— Эвелина? – слышу ее совершенно отрешенный голос. – Восемь часов. Ты останешься на ночь?
Я снимаю обувь, вешаю на крючок пиджак и первым делом иду в комнату.
Ожидаемо, мама мучает зрение и компьютер. Миллион раз говорила ей, как нужно наклонять настольную лампу, но она все равно делает по-своему, как будто это принципиальный вопрос.
Чмокаю маму в щеку, разворачиваю свет под правильным углом и говорю:
— Я на часик, а потом домой на такси.
Мама сохраняет какую-то кошмарно длинную и громоздкую таблицу, снимает очки и, пристально меня разглядывая, протирает стеклышки уголком шали.
— На такси? Что-то случилось?
Мы живем в разных концах города – так получилось, и кататься на такси не самое дешевое удовольствие, хоть, в общем, и не настолько страшное, чтобы бояться разориться.
Вернее, мы жили в разных концах города. А сейчас меня остро начинает мучить совесть, потому что у них с отчимом маленькая «двушка», в которой они кое-как делают ремонт, а у меня столько места, что можно запускать воздушных змеев.
— Да ничего не случилось, - пытаюсь отвернуться до того, как она поймает мой взгляд. – Просто была рядом по делам, решила заехать, привезла всякого вкусного. Заканчивай тут и делай перерыв – торт будем с чаем пить.
Я намеренно делаю ошибку, чтобы она улыбнулась - и это невидимое напряжение хоть немного бы растаяло, но мама слишком хорошо меня знает.

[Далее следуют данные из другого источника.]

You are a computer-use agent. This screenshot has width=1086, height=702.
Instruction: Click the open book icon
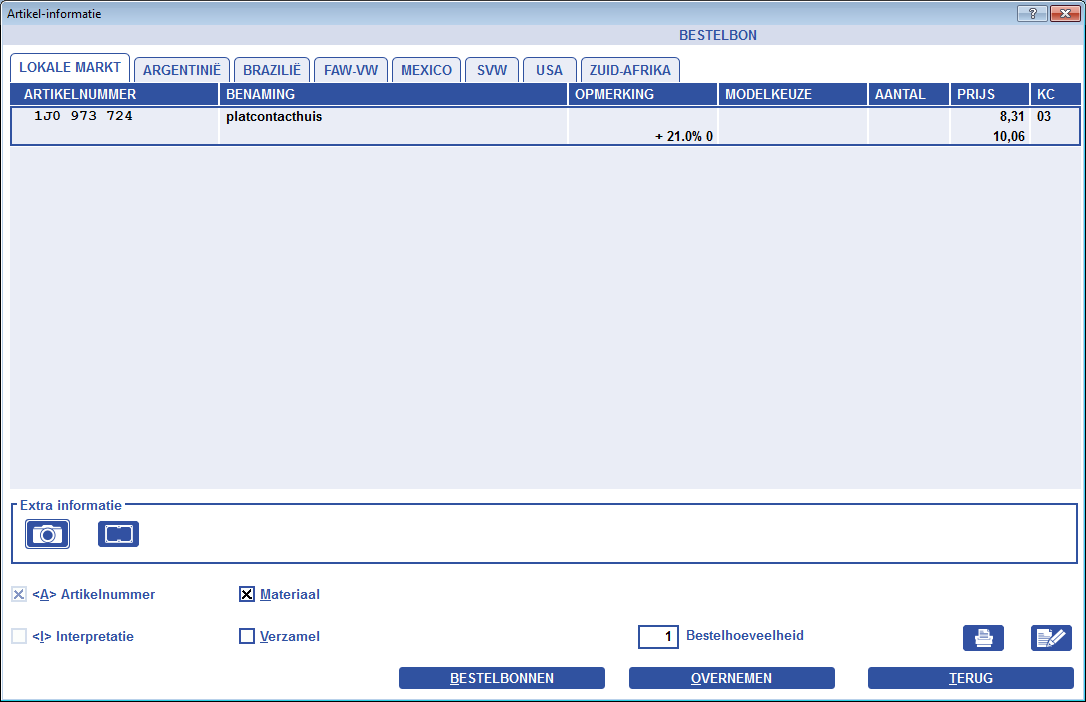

— Хорошо, и правда уже пять часов как крот во всем этом, - соглашается она и тут же добавляет: - Только не думай, что я поверю, будто ты приехала ради того, чтобы угостить меня тортом.
10. Глава десятая: Эвелина
Глава десятая: Эвелина
Я разливаю чай, как раз когда мама приходит на кухню и, игнорируя мой торт, достает из холодильника тарелку с творожным пирогом. Это единственное, что дается ей из выпечки, поэтому готовит минимум пару раз в неделю. К счастью, пирог действительно вкусный, так что без обид отставляю подальше роскошный покупной торт и тянусь за кувшинчиком с медом.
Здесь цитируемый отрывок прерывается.